[Extract provided]:
##############################

Train models on raw data while serving features from curated tables. The same platform supports data exploration, feature engineering, model training, and inference serving without data movement.

Power recommendation engines, fraud detection, and predictive analytics using structured, curated data. Traditional AI and ML workloads rely heavily on structured data formats like Parquet tables with defined features and labels. Combine transactional data, behavioral logs, and external datasets in a single queryable layer for model training and inference.

Generative AI

Enable retrieval-augmented generation (RAG) and large language models by working directly with unstructured data stored in the data lake. Generative AI primarily uses raw documents, images, videos, and text for training and inference, rather than structured tabular data. Store documents alongside vector embeddings and integrate with vector databases for semantic search while maintaining data lineage and governance.

Supporting Technologies for AI:

Feature Stores: Online/offline feature serving (Feast, Tecton)
Vector Databases: Semantic search and embeddings (Pinecone, Weaviate)
ML Orchestration: Workflow management (Airflow, Prefect)

##############################

[Supplied information]:

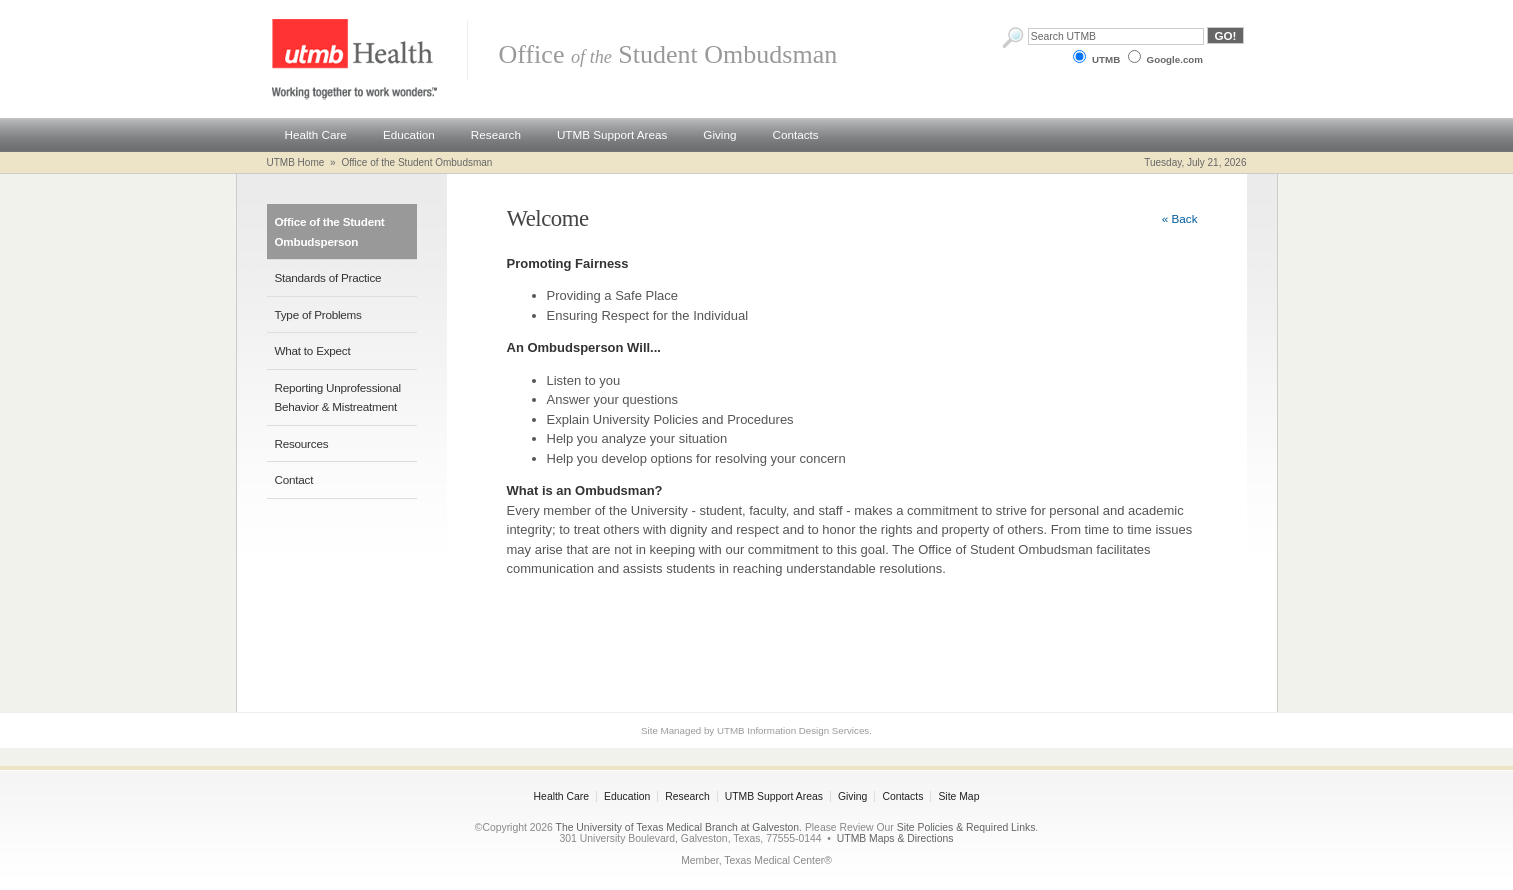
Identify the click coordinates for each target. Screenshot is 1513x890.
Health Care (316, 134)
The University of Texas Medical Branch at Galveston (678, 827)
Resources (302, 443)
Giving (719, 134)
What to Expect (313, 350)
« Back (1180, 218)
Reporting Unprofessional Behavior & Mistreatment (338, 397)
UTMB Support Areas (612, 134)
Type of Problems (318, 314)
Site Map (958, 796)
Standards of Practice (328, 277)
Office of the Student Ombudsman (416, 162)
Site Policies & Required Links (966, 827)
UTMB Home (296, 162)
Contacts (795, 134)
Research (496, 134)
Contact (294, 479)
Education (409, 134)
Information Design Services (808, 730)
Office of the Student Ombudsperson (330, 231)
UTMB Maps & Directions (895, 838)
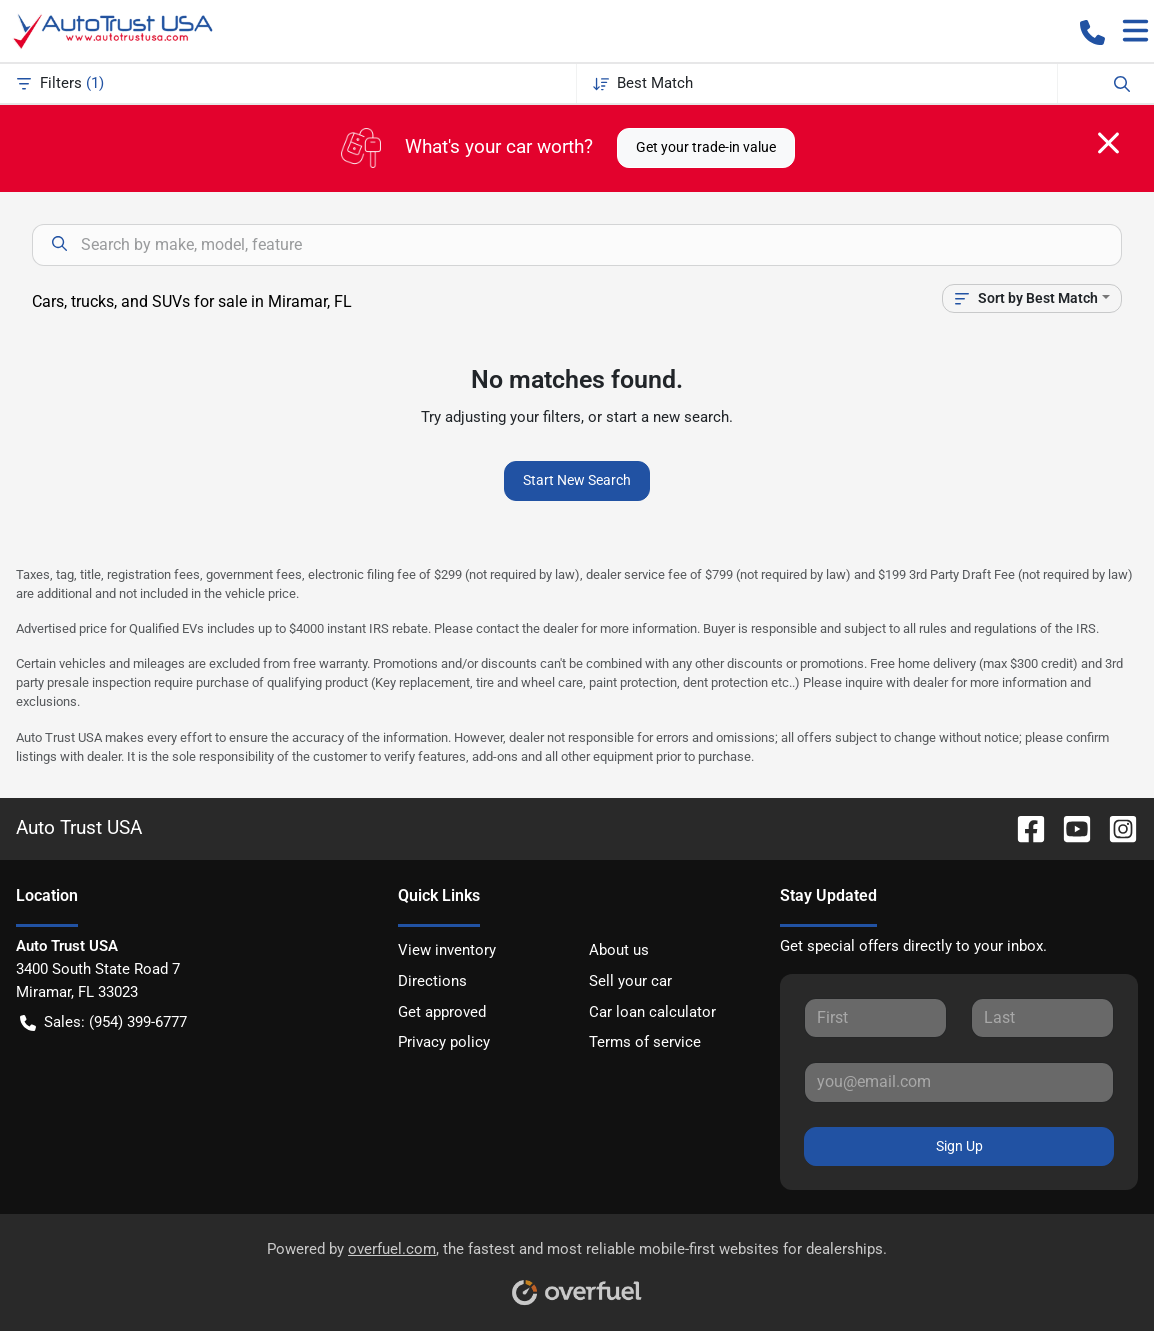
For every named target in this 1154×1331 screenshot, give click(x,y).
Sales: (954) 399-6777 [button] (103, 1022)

##############################

[What to do]: In the passage on AI workloads, which two tools are named for ML orchestration?

[Solution to the problem]: Airflow and Prefect.